Health-related quality of life (HRQOL) is an increasingly critical outcome of chronic illness care. However, its disease-independent attributes, particularly its spiritual resilient indicators, for people with Parkinson’s disease (PD) have not been explicitly examined. This study aimed to (i) assess the associations between psychological distress, spiritual resilience and HRQOL, and (ii) examine the mediating effects of spiritual resilience on psychological distress and HRQOL amongst individuals with PD.
This is a secondary data analysis of the baseline data of a clinical trial that involved 138 individuals with PD. The subjects completed a structured questionnaire assessing psychological distress in terms of anxiety and depression, spiritual resilience in terms of perceived affliction and perceived equanimity, severity of motor symptoms and disease-specific HRQOL.

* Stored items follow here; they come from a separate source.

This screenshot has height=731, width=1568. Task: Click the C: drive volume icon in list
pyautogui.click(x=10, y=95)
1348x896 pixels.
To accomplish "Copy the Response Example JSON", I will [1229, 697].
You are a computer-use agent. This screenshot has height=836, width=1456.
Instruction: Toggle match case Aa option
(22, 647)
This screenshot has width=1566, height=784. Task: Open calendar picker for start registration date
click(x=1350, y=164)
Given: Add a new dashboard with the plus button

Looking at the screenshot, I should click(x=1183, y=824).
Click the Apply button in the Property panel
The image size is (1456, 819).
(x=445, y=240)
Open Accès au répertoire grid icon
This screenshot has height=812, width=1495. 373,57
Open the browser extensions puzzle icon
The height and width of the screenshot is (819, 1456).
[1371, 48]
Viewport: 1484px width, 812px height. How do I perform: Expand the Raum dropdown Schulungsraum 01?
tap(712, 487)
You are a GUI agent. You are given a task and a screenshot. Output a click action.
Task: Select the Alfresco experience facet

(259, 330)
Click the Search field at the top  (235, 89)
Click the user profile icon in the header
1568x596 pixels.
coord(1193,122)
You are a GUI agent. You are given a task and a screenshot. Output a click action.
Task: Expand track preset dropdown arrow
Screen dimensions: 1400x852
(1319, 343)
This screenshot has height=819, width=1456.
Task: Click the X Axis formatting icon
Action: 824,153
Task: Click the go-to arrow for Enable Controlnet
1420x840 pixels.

Analysis by independent t test suggested that distressed individuals with PD demonstrated less spiritual resilience and presented poorer HRQOL than non-distressed individuals with PD. Multiple linear regression models revealed that high emotional distress was associated with low spiritual resilience and poor HRQOL. The mediation analysis found that after simultaneously controlling for the degree of perceived affliction and perceived equanimity, a significant reduction was observed in the direct effect between psychological distress and HRQOL. This result indicated the partially mediating roles of perceived affliction and equanimity in the pathways between psychological distress and HRQOL.
In order to enhance HRQOL, PD interventions should address the spiritual resilience of patients in addition to providing psychological care and physical relief of symptoms.